The datacentre of today has no place tomorrow: Eaton

Power management vendor also expects the growth of the local datacentre sector to remain strong

The datacentre landscape is continually shifting and evolving, meaning there is no room for complacency, according to Eaton.

The Australian market has shown a healthy demand for new datacentres, with new facilities regularly popping up on the landscape, but datacentre solutions product manager, Rob Steel, warns of remaining obstinate.

To illustrate his point, Steel expects big single instance datacentres to become “a thing of the past” due to the developments in security, disaster recovery, and data proliferation resulting from Big Data.

“The future footprint will likely be regional clusters and software connecting the datacentres together in a hybrid model,” he said.

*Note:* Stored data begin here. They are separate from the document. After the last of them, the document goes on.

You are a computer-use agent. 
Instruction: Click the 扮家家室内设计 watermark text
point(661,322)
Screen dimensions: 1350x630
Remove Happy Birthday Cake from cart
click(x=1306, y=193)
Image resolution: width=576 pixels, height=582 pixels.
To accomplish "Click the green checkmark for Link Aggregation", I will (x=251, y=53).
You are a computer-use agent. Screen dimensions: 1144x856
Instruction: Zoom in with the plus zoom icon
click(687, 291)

At the same time, Steel said regional datacenteres will remain relatively large in order to compute, store and analyse vast amounts of data, adding that they will need to be “scalable and efficient”.

However, the rapid growth in the datacentre footprint in Australia has raised natural concerns about whether the market can support this type of expansion, though Steel reassures that the current momentum is viable in the short to medium term.

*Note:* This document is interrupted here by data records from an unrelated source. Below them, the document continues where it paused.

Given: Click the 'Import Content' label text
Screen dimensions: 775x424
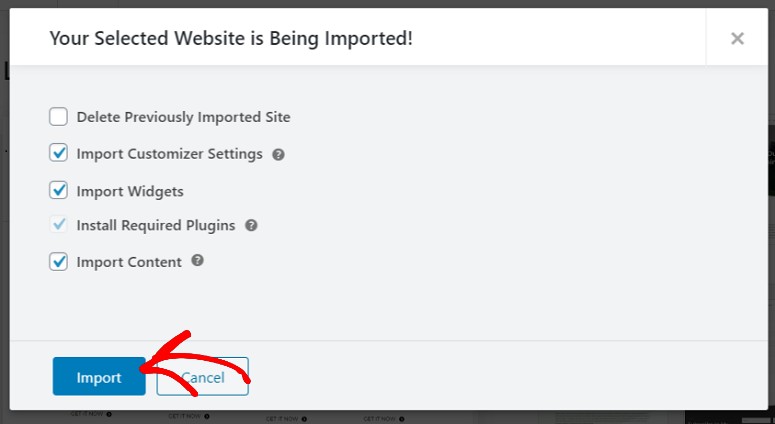Looking at the screenshot, I should pyautogui.click(x=129, y=262).
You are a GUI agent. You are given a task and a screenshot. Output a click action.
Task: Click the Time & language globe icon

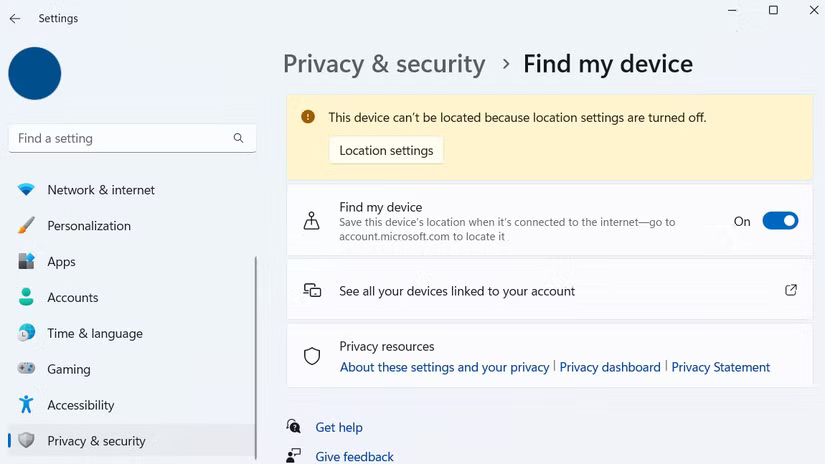pyautogui.click(x=26, y=334)
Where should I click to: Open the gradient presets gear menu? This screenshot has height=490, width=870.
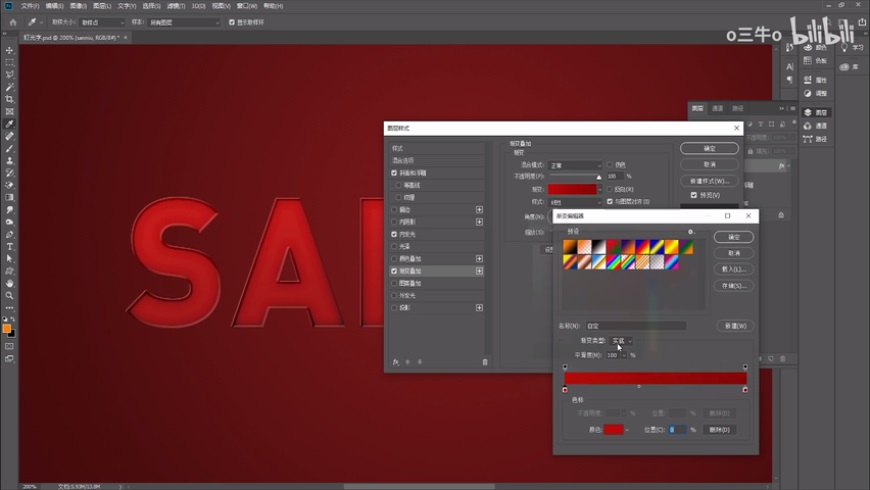(690, 231)
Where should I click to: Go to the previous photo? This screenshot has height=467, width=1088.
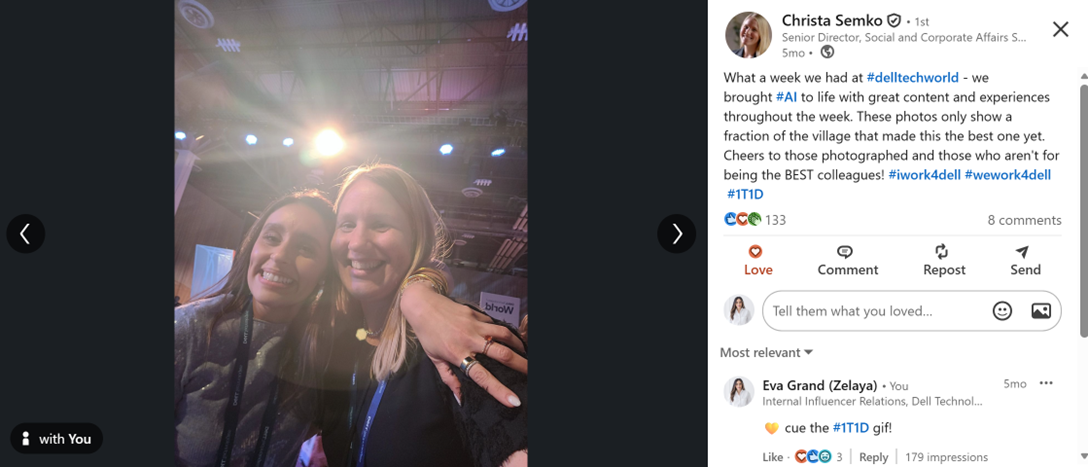coord(25,234)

“Demand still outweighs supply as business and governments outsource either partially or completely their IT services and infrastructure in favour of managed services or co-location providers,” he said.

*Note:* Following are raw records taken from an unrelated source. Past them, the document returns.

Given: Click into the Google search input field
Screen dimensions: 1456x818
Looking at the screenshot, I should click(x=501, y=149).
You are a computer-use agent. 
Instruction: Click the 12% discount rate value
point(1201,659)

Steel attributes this continued demand to local recognition for ensuring uninterrupted business continuity and uptime.

Data pushes on

Data continues to grow at an astounding rate around the world, and the proliferation of datacentres is often connected with this trend.

To show how significant the growth rate is, the Canalys 2013 APAC forum estimated that if all of the data prior to 2013, such as books, magazines, digital content, is equivalent to the amount of data that is created in just 12 hours today.

In this current landscape, Steel expects further opportunities to come out of converged infrastructure, which he describes as the “backbone of the Cloud”.

“Everything is moving up the stack and going to pre-configured designs to ensure reliability, cost efficiency and ease of use, so systems and solutions integrators have a distinct advantage here,” he said.